Prediction model for load effective distribution width of slab in composite box girders using gene expression programming

•Four loading tests on slabs in composite box girders were carried out and elaborate finite element models were developed.•The elastic load effective distribution width is recommended for the serviceability limit state and an elastoplastic load effective distribution width is proposed for the ultimate limit state.•A comprehensive parametric study was conducted to obtain the main influencing parameters and the database for the GEP model.•Formulas for the elastic and elastoplastic effective distribution widths are proposed by using GEP approach and show superior performance compared to the models in design codes. To determine the loading condition of the deck slab in girder bridges, the concept of the load effective distribution width is widely accepted in practical design. However, effective models for calculating the load effective distribution width of deck slab in steel–concrete composite box girders (SCCBG) are still lacking, which may bring about significant errors in slab design. In this study, a rational model to calculate the load effective distribution width of deck slabs in SCCBG in both the elastic and elastoplastic stages is proposed using the gene expression programming (GEP).

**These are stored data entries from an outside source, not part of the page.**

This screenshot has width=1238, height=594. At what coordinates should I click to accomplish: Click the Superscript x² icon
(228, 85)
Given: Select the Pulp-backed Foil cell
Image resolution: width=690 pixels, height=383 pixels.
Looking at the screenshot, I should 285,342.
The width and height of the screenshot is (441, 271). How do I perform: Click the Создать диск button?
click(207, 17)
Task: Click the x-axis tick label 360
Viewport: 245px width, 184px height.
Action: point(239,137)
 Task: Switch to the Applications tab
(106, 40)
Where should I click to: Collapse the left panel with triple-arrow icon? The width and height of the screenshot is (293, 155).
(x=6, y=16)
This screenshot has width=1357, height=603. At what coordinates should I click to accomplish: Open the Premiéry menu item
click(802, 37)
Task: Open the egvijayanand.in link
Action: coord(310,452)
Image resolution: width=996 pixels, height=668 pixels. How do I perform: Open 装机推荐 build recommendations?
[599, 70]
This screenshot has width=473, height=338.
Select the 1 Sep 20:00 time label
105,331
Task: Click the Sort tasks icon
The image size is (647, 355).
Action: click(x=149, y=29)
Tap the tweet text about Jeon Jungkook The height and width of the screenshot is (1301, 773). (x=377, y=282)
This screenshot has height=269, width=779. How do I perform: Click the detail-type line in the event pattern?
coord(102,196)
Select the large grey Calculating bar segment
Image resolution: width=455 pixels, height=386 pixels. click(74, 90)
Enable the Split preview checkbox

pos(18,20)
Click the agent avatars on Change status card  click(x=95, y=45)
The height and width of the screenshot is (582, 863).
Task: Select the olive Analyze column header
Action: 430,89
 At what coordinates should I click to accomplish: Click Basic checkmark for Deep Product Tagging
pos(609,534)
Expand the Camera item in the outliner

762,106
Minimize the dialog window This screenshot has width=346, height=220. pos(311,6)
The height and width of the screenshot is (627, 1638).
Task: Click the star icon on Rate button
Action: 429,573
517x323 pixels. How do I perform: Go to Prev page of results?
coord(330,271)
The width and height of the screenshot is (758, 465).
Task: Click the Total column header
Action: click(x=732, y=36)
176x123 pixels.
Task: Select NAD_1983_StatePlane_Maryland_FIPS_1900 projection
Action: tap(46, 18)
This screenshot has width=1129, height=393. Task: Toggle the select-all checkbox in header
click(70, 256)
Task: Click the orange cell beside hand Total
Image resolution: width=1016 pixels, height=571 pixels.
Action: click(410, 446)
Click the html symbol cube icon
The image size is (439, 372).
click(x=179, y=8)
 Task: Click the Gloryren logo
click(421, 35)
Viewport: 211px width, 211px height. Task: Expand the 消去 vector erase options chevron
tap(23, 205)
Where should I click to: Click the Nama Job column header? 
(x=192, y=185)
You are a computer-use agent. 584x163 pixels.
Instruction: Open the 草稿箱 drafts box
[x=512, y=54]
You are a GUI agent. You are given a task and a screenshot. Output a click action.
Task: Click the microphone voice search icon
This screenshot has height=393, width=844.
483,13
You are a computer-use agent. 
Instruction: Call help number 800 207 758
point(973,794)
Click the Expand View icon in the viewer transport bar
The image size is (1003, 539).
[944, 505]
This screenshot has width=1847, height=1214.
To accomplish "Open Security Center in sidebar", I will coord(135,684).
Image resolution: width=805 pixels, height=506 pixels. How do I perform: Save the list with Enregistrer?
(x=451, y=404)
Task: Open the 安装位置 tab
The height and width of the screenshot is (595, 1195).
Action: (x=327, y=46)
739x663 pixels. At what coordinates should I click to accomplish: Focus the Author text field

First, four loading tests were conducted and elaborate finite element (FE) models were developed to investigate the load distribution of the slab in SCCBG. The FE models were validated by the test results and then applied to conduct a comprehensive parametric study to obtain the influences of the design parameters and the database for the GEP model. On this basis, formulas forthe load effective distributionwidth in the elastic and elastoplastic stages were proposed by using the GEP algorithm. Furthermore, extra testing data were applied to verify the validity of the proposed models. By comparing the results given by several bridge codes, it is demonstrated that the proposed models can provide more accurate and reliable predictions and are quite simple and useful for pre-design applications.